Arachidonoyl ethanolamide (anandamide) is a naturally occurring brain constituent that binds to a specific brain cannabinoid receptor (CBR1). An amidase activity (anandamide amidase) in membrane fractions of brain and in cultured neuroblastoma cells rapidly degrades anandamide to arachidonic acid (Deutsch, D. G., and Chin, S. (1993) Biochem. Pharmacol. 46, 791-796). In the current study, analogs of anandamide representing three classes of putative transition-state inhibitor (trifluoromethyl ketones, alpha-keto esters, and alpha-keto amides) were synthesized and tested as inhibitors of anandamide hydrolysis in vitro and as ligands for CBR1. The trifluoromethyl ketones and alpha-keto esters showed nearly 100% inhibition of anandamide hydrolysis in vitro at 7.5 microM inhibitor and 27.7 microM anandamide. Arachidonyl trifluoromethyl ketone was the only synthetic compound in the series of fatty acid derivatives able to displace [3H]CP-55940 binding to CBR1 with a Ki of 0.65 microM. It was also the most effective inhibitor in intact neuroblastoma cells, leading to a 12-fold increase of cellular anandamide levels at 12 microM. From the action of these inhibitors on this hydrolytic enzyme, it seems likely that anandamide is cleaved by a mechanism that involves an active-site serine hydroxyl group. These inhibitors may serve as useful tools to elucidate the role anandamide plays in vivo.

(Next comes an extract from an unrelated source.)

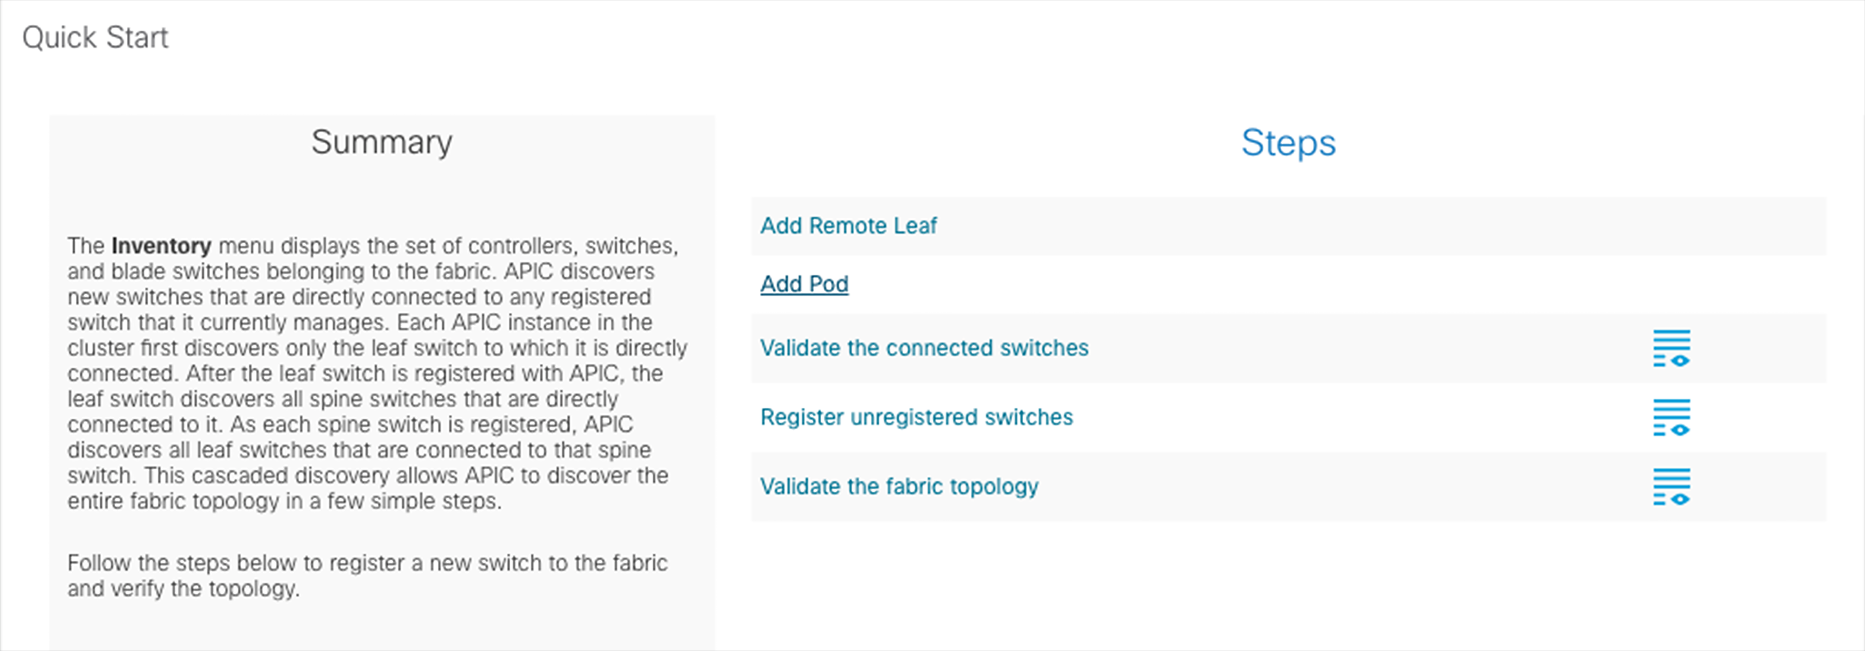This screenshot has height=651, width=1865.
Task: Click the Summary heading
Action: (382, 142)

Arachidonyl trifluoromethyl ketone, a potent inhibitor of 85-kDa phospholipase A2, blocks production of arachidonate and 12-hydroxyeicosatetraenoic acid by calcium ionophore-challenged platelets.[Pubmed:8195210]

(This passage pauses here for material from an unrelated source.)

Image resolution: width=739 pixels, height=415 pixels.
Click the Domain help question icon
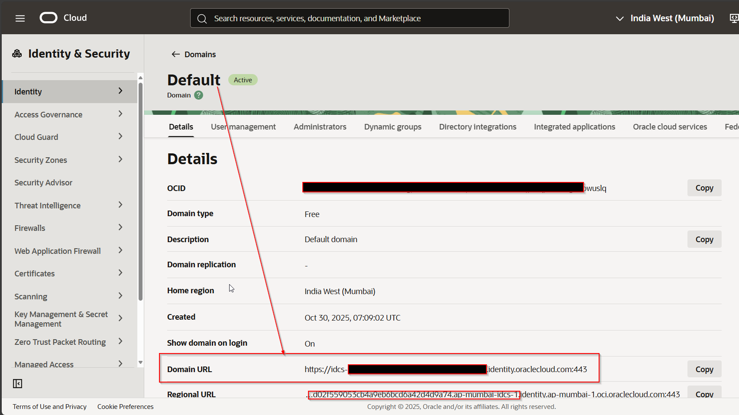click(198, 95)
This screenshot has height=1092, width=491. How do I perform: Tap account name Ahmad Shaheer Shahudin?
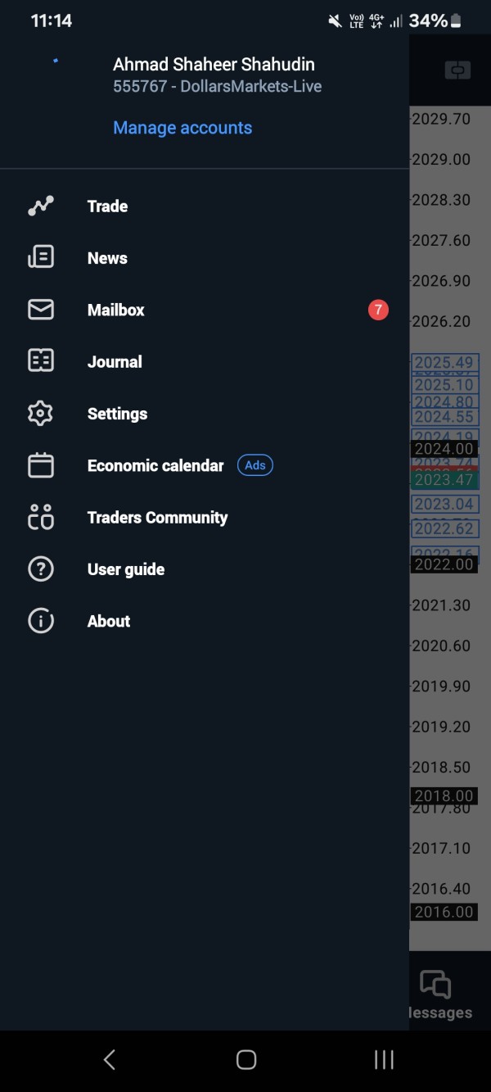[214, 64]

J Biol Chem. 1994 Jun 3;269(22):15619-24.
Arachidonyl trifluoromethyl ketone (AACOCF3) is a potent and selective slow binding inhibitor of the 85-kDa cytosolic phospholipase A2 (cPLA2) (Street, I. P., Lin, H.-K., Laliberte, F., Ghomashchi, F., Wang, Z., Perrier, H., Tremblay, N. M., Huang, Z., Weech, P. K., and Gelb, M. H. (1993) Biochemistry 32, 5935-5940). AACOCF3 and a number of its structural analogues have been used to investigate the role of cPLA2 in the cellular generation of free arachidonic acid (AA) and in eicosanoid biosynthesis. AACOCF3 inhibited the release of AA from calcium ionophore-challenged U937 cells (IC50 = 8 microM, 2 x 10(6) cells ml-1) and from platelets (IC50 = 2 microM, 4 x 10(7) cells ml-1). Arachidonyl methyl ketone (AACOCH3) and AACH(OH)CF3, both of which are noninhibitory to the purified cPLA2, did not inhibit the production of AA in the ionophore-challenged cells. In addition to the release of AA, AACOCF3 also inhibited the production of 12-hydroxyeicosatetraenoic acid (12-HETE) and thromboxane B2, two of the major metabolites of AA produced by platelets. The inhibition of 12-HETE biosynthesis showed a dose dependence similar to that of AA release in ionophore-challenged platelets; however, when platelet 12-HETE production was stimulated with 10 microM AA to circumvent the PLA2-dependent step, AACOCF3 no longer inhibited the production of 12-HETE. In contrast, AACOCF3 blocked thromboxane B2 formation by both calcium ionophore- and AA-challenged platelets, indicating that the compound affects the cyclooxygenase pathway in addition to AA release. The crude cytosol and membrane fractions from platelets were assayed for calcium-dependent and calcium-independent PLA2 activities and for the susceptibility of each to inhibition by AACOCF3. At AACOCF3 concentrations as high as 10 mol %, only one of the observed PLA2 activities was inhibited by more than 25%. The AACOCF3-susceptible PLA2 (77% inhibition at 1.6 mol %) was found in the cytosolic platelet fraction and showed the functional characteristics of the cPLA2. These results suggest that the cPLA2 plays an important role in the generation of free AA for 12-HETE biosynthesis in platelets.